__Text shown__.
^^^^
This is a French article translated into English for Majicat.The
magazine was called 'Rock and Folk' from February 1976. This article
comes courtesy of Jennifer Perez, and once again a big thank you
to Michael Valenzuela for translating this wonderful article for
us into English.
~Cat~
Boy in the Wind
Does Cat Steven's audience
like rock? Does the rock audience like Cat Stevens? If the answer is no, then this article
has nothing to do here.
A wisp of voice rises,
softly suspended by the lost notes of a grand piano. And it's just as well that with the
Palais du Sport crammed full like no one has seen before, the crowd respects a strange
silence, identical to what distinguishes a classical concert. Tossed among the human
waves, it is difficult to catch sight of the scene other than by flashes; meanwhile,
gliding among the clusters of girls who all look like they're in a state of celestial
bliss. One catches a glimpse of a fragile young man perched on a white platform advancing
toward the audience: Cat Stevens.
Scanning the eyes of the
audience, one quickly realizes that you're not dealing with the kind of crowd that makes
up the Parisian rock concerts. In the eyes of rock fans elsewhere, Cat Stevens is
definitely discredited. Since a sad thing called "Lady D'Arbanville", and the
album "Tea for the Tillerman", he seemed like an artist of international
popularity where the songs scarcely made up nothing more than music of mass consumption.
One album follows another, Stevens doesn't care. He has his own audience that reveres him:
high school students, a little awkward, who stare without being able to remove their gaze
from him. An audience, a bit anonymous, who scarcely love rock music and all the harshness
and violence it carries with it, but who seem to look for something else....maybe
tenderness.
Cat Stevens is on a
European tour which hasn't happened for many months. Last year the man had even entirely
disappeared. For reasons that pushed him to return, Cat Stevens explains further. The
worry of not plunging into oblivion as with a very keen sense of business partially
justifies this multi-millionaire's coming out of retirement. A new album is published
throughout the world ("Numbers") which he needs to promote. Professionalism.
^^^^
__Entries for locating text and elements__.

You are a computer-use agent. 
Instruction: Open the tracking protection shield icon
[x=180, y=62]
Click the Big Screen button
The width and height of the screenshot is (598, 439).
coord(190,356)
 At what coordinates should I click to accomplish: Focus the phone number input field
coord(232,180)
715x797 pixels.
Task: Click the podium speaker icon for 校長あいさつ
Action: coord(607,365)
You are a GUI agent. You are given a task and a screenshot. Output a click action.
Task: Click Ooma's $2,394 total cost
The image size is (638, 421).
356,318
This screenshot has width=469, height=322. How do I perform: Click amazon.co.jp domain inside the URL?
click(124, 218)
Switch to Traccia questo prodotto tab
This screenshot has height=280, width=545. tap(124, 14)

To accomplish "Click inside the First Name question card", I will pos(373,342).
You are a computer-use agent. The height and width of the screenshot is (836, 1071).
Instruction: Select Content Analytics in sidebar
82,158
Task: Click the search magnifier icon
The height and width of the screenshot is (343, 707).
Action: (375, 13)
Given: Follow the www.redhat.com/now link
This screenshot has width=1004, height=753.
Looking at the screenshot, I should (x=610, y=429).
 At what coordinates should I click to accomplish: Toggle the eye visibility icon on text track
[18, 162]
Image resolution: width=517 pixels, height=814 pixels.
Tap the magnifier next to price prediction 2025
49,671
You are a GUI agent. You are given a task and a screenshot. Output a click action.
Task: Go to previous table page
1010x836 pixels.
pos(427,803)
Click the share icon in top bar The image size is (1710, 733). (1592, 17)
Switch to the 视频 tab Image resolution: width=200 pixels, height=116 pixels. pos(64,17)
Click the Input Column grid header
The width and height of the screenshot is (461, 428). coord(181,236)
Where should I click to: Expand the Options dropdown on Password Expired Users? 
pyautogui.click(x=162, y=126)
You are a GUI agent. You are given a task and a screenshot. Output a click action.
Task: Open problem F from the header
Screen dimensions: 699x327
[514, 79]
^^^^
__Task instructions__.
1. Answer these questions about the Cat Stevens article.
(a) Who translated the article into English?
(b) In what venue was the concert held?
(c) What is the name of the new album Cat Stevens needs to promote?
2. Set down the entries from the line that contains "You are a computer-use agent. The" up to and including the last line of the entries, copying each line without any change.

__Answers for this exercise__.
1.
(a) Michael Valenzuela
(b) The Palais du Sport
(c) "Numbers"

2.
You are a computer-use agent. The height and width of the screenshot is (836, 1071).
Instruction: Select Content Analytics in sidebar
82,158
Task: Click the search magnifier icon
The height and width of the screenshot is (343, 707).
Action: (375, 13)
Given: Follow the www.redhat.com/now link
This screenshot has width=1004, height=753.
Looking at the screenshot, I should (x=610, y=429).
 At what coordinates should I click to accomplish: Toggle the eye visibility icon on text track
[18, 162]
Image resolution: width=517 pixels, height=814 pixels.
Tap the magnifier next to price prediction 2025
49,671
You are a GUI agent. You are given a task and a screenshot. Output a click action.
Task: Go to previous table page
1010x836 pixels.
pos(427,803)
Click the share icon in top bar The image size is (1710, 733). (1592, 17)
Switch to the 视频 tab Image resolution: width=200 pixels, height=116 pixels. pos(64,17)
Click the Input Column grid header
The width and height of the screenshot is (461, 428). coord(181,236)
Where should I click to: Expand the Options dropdown on Password Expired Users? 
pyautogui.click(x=162, y=126)
You are a GUI agent. You are given a task and a screenshot. Output a click action.
Task: Open problem F from the header
Screen dimensions: 699x327
[514, 79]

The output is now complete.